VMI detailed the reforms in a progress report Friday, The Washington Post reported. The 70-page report, which the college gave to General Assembly members and the Virginia secretary of education, describes initiatives approved, enacted or begun last year. Those initiatives included mandatory diversity, equity, and inclusion training for administrators and members of VMI’s Board of Visitors, and changes to the Lexington school’s one-strike-and-you’re-out honor court system.
Data obtained by the newspaper showed Black students at VMI were expelled by the honor court at a disproportionately high rate for the three academic years between the fall of 2017 and the spring of 2020. Though Black cadets made up about 6% of the student body, they represented about 43% of those expelled for honor code violations.
Twelve out of the 28 VMI students dismissed in those three academic years were Black.

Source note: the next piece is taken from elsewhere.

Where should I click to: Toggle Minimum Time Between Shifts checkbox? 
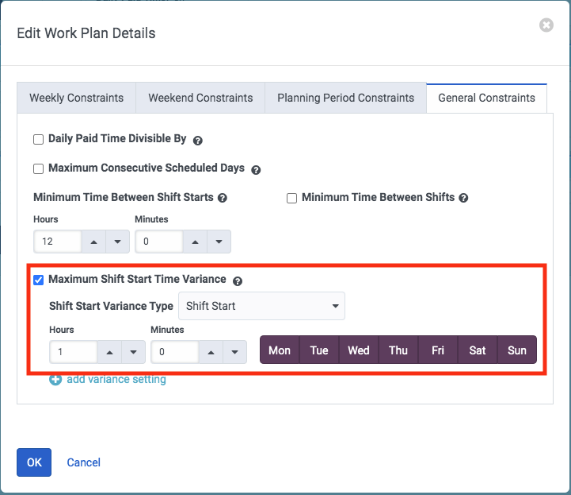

When students of color were included in the count, the number of expelled rose to 15, or about 54% of the total, even though minorities made up only about 21% of the student population in that three-year period.
Barnes & Thornburg, a law firm hired by the state to investigate racism and sexism at VMI, recommended in its final report that the college “consider changing” its policy of allowing convictions without unanimous verdicts by student juries.